Scientists who study the Sun and Earth’s environment use SORCE data in conjunction with other measurements to track and analyze the connection between solar changes and atmospheric or climate changes on Earth.
The SORCE science mission and the instruments aboard the spacecraft were conceived, designed and built by LASP. The project’s funding and oversight is provided by NASA’s Goddard Space Flight Center. For more information about the SORCE mission, go to http://lasp.colorado.edu/sorce/index.htm
The SORCE spacecraft is based on Orbital’s LEOStar satellite platform. It was selected by LASP to host the sensitive instruments that record the Sun’s energy and measure all wavelength spectrums. The satellite also carries other instruments that record the level of radiation entering and leaving Earth’s atmosphere. This type of data is valuable to the heliophysics and atmospheric science communities to better understand how solar events affect climate change on Earth.
The SORCE satellite will soon be joined by other Orbital-built LEOStar spacecraft like LDCM (Landsat-8), which will be launched in several weeks, and ICESat-2, which is now in production, in providing long-term continuous data records to help us better understand Earth’s environment. In addition, Orbital’s satellite platforms are also well suited for future government weather missions such as the Joint Polar Satellite System-2 (JPSS-2), the JPSS Free Flyer-1 and the U.S. Air Force’s Weathersat Follow-on.
“The LEOStar family of satellite platforms is ideally suited to the current budget realities our government customers are facing. We are able to offer them an affordable and highly-reliable satellite with which to carry out their essential missions in an efficient and cost-effective manner,” said Mr. Fulton. “These attributes are a primary reason that Orbital has been selected for six of the last nine Explorer missions and that we are teamed with three of the current five finalists under the current selection process.”

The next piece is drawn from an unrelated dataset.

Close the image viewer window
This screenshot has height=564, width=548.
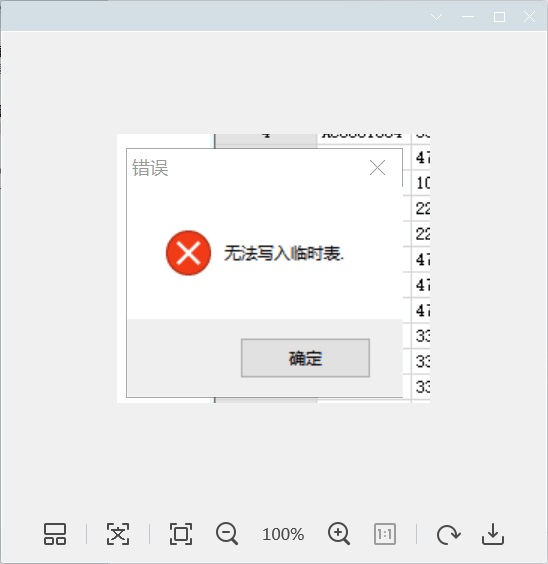tap(529, 17)
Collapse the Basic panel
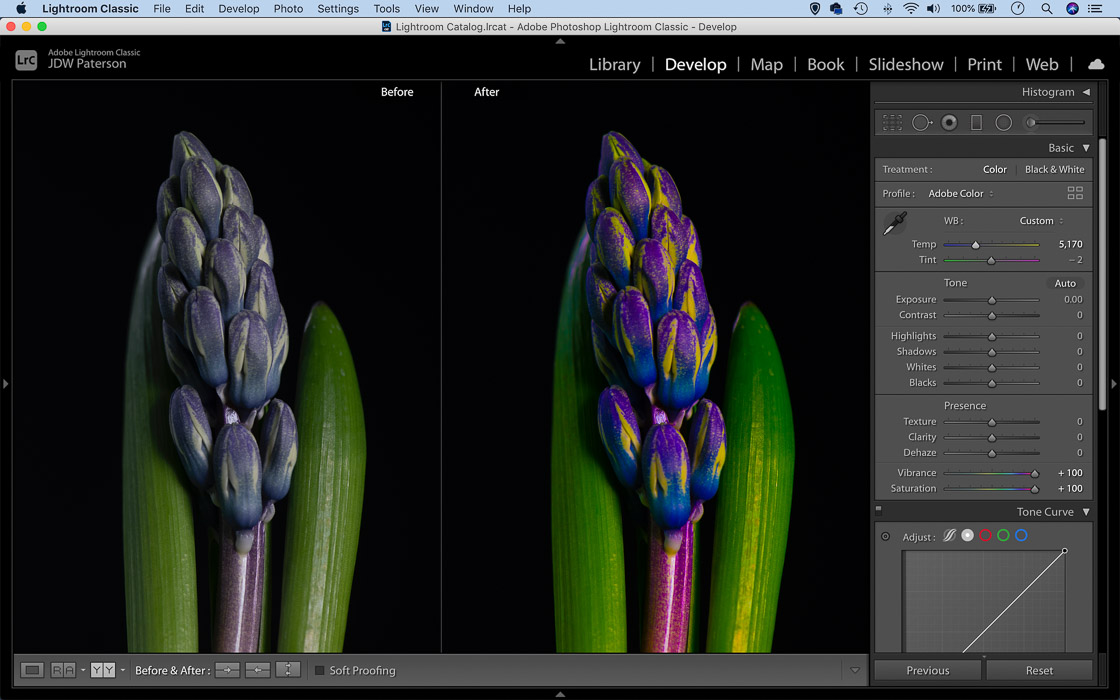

Orbital is one of the world’s most experienced companies in the design, development and manufacture of a wide range of satellite products. In its 30-year history, Orbital has built nearly 150 satellites that have supported customer missions ranging from Earth and space science, military and intelligence, and commercial communications for domestic and international customers. Later this year, Orbital-built satellites will pass 1,000 years of cumulative on-orbit experience.
About Orbital
Orbital develops and manufactures small- and medium-class rockets and space systems for commercial, military and civil government customers. The company’s primary products are satellites and launch vehicles, including low-Earth orbit, geosynchronous-Earth orbit and planetary exploration spacecraft for communications, remote sensing, scientific and defense missions; human-rated space systems for Earth-orbit, lunar and other missions; ground- and air-launched rockets that deliver satellites into orbit; and missile defense systems that are used as interceptor and target vehicles. Orbital also provides satellite subsystems and space-related technical services to U.S. Government agencies and laboratories.